Exercise » The required output is the exact run of lines below that opens at the line with "Toggle the blue" and closes at the line with "Go back using".

Segment Start: Listed entries

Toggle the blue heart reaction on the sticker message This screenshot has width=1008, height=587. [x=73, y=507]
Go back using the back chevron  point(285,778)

Segment End: Listed entries
Segment Start: Listed entries

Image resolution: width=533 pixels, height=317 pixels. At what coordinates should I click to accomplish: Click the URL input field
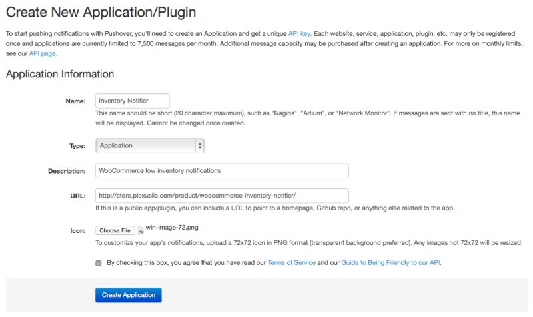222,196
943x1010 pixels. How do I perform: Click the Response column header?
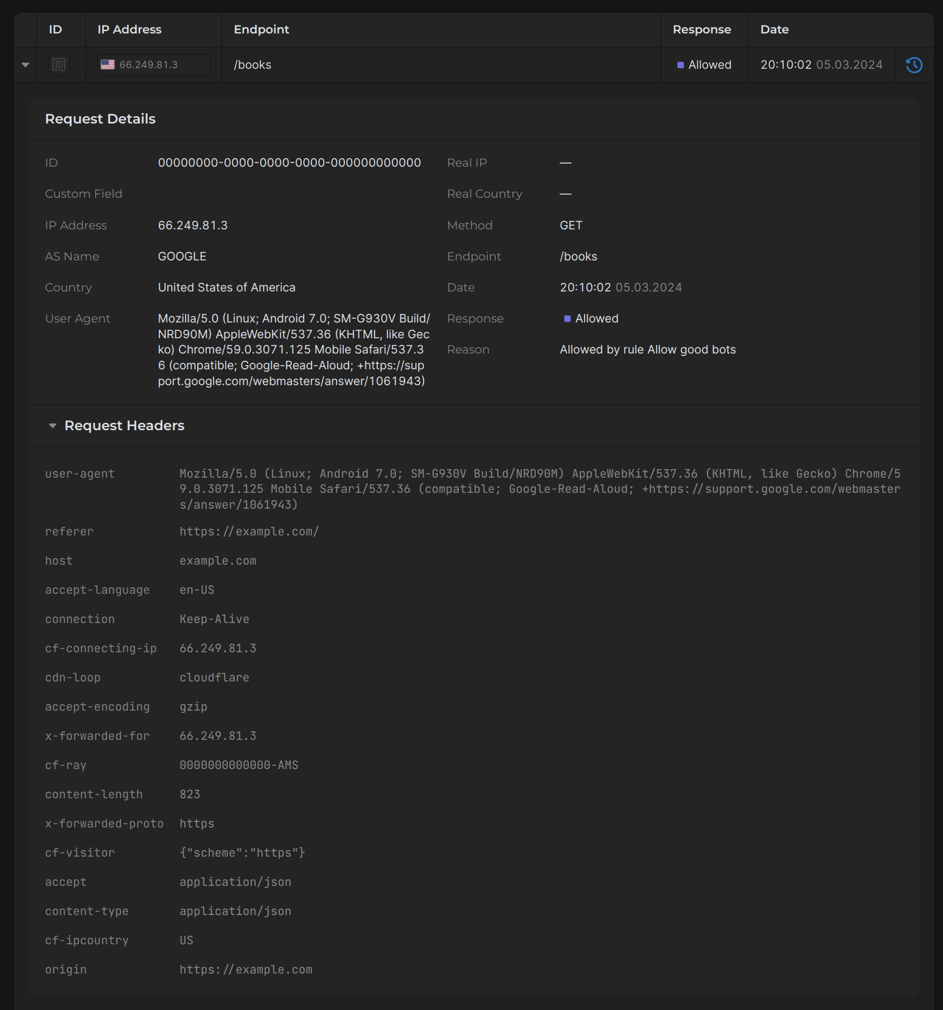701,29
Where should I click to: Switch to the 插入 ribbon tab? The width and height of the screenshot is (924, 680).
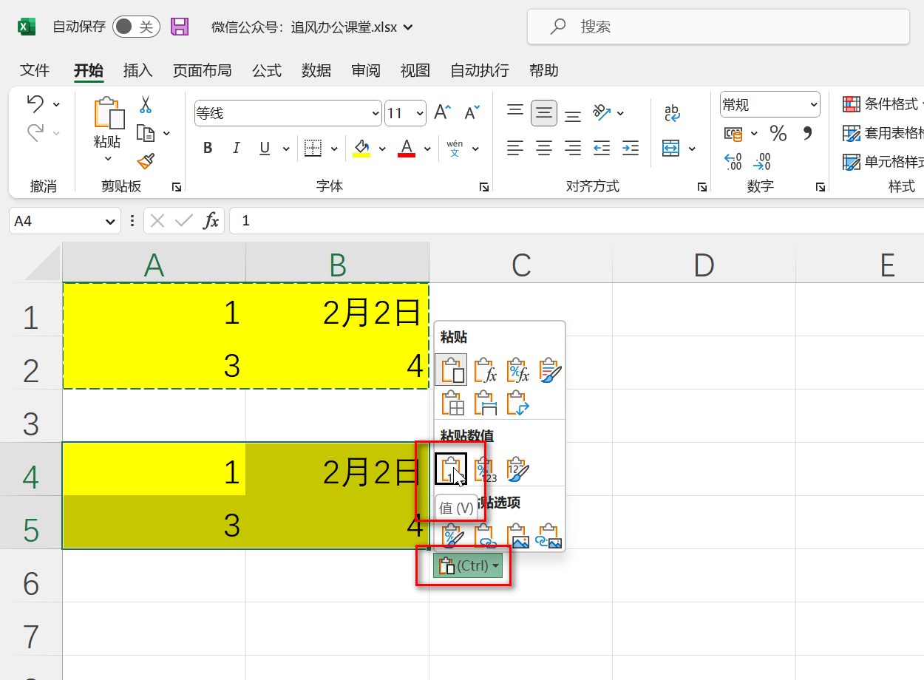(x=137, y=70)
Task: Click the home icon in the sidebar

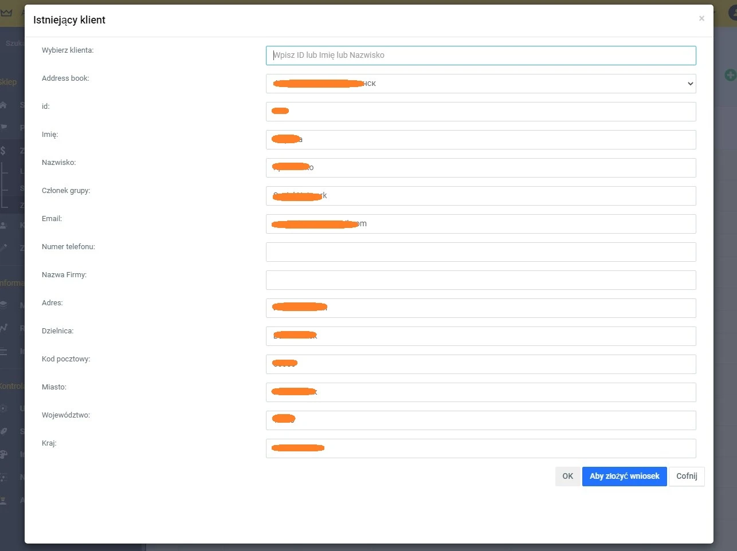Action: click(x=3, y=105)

Segment End: Listed entries

Written reply »
Toggle the blue heart reaction on the sticker message This screenshot has width=1008, height=587. [x=73, y=507]
Go back using the back chevron  point(285,778)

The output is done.